===== DATA SECTION
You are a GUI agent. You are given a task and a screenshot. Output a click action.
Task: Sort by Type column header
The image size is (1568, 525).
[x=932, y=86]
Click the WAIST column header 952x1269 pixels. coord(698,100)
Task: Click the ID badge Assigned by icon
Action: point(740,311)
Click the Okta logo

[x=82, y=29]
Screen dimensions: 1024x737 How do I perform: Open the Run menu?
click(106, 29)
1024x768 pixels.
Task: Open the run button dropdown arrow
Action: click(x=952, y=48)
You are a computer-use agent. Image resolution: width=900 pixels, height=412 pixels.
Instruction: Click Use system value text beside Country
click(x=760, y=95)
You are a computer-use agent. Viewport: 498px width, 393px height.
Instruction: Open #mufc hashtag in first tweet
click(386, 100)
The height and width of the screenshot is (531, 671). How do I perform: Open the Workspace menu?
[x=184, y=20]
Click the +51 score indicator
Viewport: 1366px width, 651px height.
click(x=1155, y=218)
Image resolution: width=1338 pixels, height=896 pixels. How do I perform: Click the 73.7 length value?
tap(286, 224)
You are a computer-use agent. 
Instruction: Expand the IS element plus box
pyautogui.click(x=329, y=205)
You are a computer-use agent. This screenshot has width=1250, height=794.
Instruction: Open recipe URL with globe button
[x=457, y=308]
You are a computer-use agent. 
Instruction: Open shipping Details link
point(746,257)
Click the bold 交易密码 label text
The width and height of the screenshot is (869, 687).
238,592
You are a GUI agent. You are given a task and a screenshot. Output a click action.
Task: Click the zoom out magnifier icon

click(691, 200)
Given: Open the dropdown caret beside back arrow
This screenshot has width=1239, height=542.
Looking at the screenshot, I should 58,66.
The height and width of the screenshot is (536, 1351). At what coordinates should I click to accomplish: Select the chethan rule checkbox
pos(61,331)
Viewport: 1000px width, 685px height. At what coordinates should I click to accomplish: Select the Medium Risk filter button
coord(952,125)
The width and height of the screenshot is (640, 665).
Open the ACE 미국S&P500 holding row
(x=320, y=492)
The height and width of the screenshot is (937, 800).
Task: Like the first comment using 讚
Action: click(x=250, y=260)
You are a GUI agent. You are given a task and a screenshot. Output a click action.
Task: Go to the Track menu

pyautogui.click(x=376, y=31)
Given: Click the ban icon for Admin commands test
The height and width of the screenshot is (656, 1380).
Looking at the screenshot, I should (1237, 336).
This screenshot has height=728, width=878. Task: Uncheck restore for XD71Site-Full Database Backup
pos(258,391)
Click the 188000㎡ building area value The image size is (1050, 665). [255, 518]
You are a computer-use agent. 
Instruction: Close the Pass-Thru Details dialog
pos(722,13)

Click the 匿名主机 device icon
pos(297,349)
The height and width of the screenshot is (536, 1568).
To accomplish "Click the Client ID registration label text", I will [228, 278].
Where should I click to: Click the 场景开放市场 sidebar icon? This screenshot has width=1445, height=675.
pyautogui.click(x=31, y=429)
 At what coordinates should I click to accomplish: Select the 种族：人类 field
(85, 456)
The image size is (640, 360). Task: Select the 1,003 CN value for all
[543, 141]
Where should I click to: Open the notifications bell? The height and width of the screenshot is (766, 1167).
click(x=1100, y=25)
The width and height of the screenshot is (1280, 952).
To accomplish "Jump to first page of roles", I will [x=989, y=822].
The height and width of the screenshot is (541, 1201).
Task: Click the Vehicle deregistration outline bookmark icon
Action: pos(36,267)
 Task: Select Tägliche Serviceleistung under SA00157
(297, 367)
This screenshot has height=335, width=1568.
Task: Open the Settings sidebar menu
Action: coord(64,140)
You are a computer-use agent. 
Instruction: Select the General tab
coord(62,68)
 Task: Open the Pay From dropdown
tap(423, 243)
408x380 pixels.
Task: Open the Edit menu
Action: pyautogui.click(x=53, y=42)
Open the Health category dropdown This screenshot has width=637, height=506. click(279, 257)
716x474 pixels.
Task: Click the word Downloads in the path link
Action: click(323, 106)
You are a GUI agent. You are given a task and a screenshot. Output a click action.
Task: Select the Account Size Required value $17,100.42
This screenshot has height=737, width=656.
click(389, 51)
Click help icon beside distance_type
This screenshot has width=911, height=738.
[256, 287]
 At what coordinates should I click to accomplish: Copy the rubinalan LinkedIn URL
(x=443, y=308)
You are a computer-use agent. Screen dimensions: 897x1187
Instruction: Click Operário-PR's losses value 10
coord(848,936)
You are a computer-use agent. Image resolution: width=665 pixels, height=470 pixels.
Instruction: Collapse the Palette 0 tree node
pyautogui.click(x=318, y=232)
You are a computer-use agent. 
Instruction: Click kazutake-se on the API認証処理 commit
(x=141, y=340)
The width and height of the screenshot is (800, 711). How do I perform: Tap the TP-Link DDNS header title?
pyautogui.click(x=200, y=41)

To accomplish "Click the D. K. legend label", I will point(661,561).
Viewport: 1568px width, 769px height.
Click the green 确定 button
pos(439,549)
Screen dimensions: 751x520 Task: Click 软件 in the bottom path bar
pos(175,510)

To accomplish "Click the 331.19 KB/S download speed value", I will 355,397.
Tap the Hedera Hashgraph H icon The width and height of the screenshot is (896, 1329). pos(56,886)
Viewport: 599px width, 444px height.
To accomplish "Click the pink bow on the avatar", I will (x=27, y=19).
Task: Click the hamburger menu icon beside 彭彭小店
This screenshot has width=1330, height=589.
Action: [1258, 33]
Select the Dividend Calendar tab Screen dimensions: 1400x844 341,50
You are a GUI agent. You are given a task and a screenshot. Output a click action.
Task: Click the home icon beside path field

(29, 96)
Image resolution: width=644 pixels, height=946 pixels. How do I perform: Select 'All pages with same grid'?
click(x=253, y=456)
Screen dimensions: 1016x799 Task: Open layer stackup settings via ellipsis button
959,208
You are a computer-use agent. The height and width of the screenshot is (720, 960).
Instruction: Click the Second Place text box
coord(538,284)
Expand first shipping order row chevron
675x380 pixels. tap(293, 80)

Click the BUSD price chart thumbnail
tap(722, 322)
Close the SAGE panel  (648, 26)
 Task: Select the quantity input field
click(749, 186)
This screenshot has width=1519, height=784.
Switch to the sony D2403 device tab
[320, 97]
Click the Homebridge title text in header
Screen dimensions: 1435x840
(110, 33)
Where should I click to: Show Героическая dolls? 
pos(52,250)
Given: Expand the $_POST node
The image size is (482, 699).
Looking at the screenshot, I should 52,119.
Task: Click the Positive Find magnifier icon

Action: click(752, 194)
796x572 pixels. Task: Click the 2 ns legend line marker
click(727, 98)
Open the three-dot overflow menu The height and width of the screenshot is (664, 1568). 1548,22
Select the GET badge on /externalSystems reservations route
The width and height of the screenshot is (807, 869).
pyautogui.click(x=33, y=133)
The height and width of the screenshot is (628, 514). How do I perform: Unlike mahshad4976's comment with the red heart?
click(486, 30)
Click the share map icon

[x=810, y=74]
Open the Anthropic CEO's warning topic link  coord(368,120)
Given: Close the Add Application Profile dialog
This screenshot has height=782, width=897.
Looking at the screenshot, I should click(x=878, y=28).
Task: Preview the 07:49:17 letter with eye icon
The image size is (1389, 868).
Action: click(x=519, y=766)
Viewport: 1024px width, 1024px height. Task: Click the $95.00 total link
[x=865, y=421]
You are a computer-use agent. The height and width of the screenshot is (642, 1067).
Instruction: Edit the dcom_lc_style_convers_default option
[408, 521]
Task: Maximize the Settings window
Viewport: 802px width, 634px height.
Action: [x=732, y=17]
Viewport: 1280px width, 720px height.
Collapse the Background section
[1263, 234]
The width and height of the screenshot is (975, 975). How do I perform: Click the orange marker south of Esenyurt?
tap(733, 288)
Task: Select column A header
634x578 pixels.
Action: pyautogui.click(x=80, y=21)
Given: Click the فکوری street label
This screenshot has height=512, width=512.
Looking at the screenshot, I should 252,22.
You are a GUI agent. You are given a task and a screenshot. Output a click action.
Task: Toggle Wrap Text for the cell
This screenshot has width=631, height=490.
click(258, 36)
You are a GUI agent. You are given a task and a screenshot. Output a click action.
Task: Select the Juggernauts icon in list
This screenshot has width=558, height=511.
==========
TO DO:
The lines above, from the start of the records through the one containing "Given: Open the", are to be printed exactly, and nothing else is to be included.

THE ANSWER:
You are a GUI agent. You are given a task and a screenshot. Output a click action.
Task: Sort by Type column header
The image size is (1568, 525).
[x=932, y=86]
Click the WAIST column header 952x1269 pixels. coord(698,100)
Task: Click the ID badge Assigned by icon
Action: point(740,311)
Click the Okta logo

[x=82, y=29]
Screen dimensions: 1024x737 How do I perform: Open the Run menu?
click(106, 29)
1024x768 pixels.
Task: Open the run button dropdown arrow
Action: click(x=952, y=48)
You are a computer-use agent. Image resolution: width=900 pixels, height=412 pixels.
Instruction: Click Use system value text beside Country
click(x=760, y=95)
You are a computer-use agent. Viewport: 498px width, 393px height.
Instruction: Open #mufc hashtag in first tweet
click(386, 100)
The height and width of the screenshot is (531, 671). How do I perform: Open the Workspace menu?
[x=184, y=20]
Click the +51 score indicator
Viewport: 1366px width, 651px height.
click(x=1155, y=218)
Image resolution: width=1338 pixels, height=896 pixels. How do I perform: Click the 73.7 length value?
tap(286, 224)
You are a computer-use agent. 
Instruction: Expand the IS element plus box
pyautogui.click(x=329, y=205)
You are a computer-use agent. This screenshot has width=1250, height=794.
Instruction: Open recipe URL with globe button
[x=457, y=308]
You are a computer-use agent. 
Instruction: Open shipping Details link
point(746,257)
Click the bold 交易密码 label text
The width and height of the screenshot is (869, 687).
238,592
You are a GUI agent. You are given a task and a screenshot. Output a click action.
Task: Click the zoom out magnifier icon

click(691, 200)
Given: Open the dropdown caret beside back arrow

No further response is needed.